Given all this, I don't understand why people insist on hacking the Mac for use on PCs. Why not use Linux?
I use Linux and OS X on the desktop daily and so have significant experience with both. The reason a lot of people prefer OS X is because it is simply better at certain tasks than Linux is. Some of this is because of the state of the industry (market share) and some of it is because of real features that work on OS X and don't on Linux. Basically people want to run OS X and don't mind hacking a lot to get it to work. If they wanted the most pleasant experience (as in the least work to do) they'd probably just buy a Mac instead of hacking because of the time and effort required. Some people like hacking things to get them working. Some people already have hardware, but don't want to go back to Linux after having become accustomed to OS X, so they look for a way to make it happen.

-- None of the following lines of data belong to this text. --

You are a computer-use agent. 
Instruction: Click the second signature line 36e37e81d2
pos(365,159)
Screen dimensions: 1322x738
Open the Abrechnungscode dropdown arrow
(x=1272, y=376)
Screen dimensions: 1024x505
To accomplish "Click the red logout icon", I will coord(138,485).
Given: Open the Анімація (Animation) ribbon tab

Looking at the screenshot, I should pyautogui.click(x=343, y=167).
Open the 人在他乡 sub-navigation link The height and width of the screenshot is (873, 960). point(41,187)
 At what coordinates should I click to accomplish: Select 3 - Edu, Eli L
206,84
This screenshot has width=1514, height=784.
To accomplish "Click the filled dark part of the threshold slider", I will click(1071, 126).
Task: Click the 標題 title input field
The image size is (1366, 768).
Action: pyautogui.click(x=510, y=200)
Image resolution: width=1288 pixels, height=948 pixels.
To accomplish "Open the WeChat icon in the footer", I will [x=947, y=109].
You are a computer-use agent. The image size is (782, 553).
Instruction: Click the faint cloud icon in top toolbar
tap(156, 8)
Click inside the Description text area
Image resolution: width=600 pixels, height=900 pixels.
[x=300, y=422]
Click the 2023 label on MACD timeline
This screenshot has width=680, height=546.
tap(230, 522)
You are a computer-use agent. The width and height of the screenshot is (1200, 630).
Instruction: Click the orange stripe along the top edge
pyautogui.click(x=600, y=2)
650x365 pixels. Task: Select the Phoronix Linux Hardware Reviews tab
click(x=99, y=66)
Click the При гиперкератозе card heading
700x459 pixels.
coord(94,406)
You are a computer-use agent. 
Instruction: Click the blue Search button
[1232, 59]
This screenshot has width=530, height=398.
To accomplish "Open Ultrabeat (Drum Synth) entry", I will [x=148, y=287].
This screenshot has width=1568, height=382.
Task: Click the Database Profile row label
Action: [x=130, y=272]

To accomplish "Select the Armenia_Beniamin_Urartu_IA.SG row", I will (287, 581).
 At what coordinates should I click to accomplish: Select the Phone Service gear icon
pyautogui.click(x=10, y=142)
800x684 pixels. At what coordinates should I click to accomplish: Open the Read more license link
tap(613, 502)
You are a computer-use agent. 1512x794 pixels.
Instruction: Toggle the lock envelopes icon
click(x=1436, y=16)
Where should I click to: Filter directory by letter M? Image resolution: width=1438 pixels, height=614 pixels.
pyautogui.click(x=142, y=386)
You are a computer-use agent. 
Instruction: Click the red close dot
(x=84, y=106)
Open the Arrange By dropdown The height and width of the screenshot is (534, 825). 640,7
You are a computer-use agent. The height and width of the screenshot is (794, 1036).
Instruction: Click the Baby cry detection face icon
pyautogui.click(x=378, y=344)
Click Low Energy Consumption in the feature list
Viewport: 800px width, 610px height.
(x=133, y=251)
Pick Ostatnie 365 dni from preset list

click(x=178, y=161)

Please note, the number of people who hack generic hardware to run OS X is tiny. There will always be a tiny number of people that do something different and impractical.
Perhaps Apple should begin licensing OS X... I believe their hardware could stand on its own merits and the additional revenue and marketshare couldn't hurt.
I agree Apple's hardware can stand on its own merits. Their OS, however, cannot. The desktop OS market is monopolized and as such, entering directly into it is a lost cause. It doesn't matter if OS X is superior to Windows because MS's monopoly can introduce artificial problems with OS X by making it incompatible with 90% of OS's in use. As such, Apple realistic choices are to tie their OS and hardware sales together, or abandon their OS and stop developing it.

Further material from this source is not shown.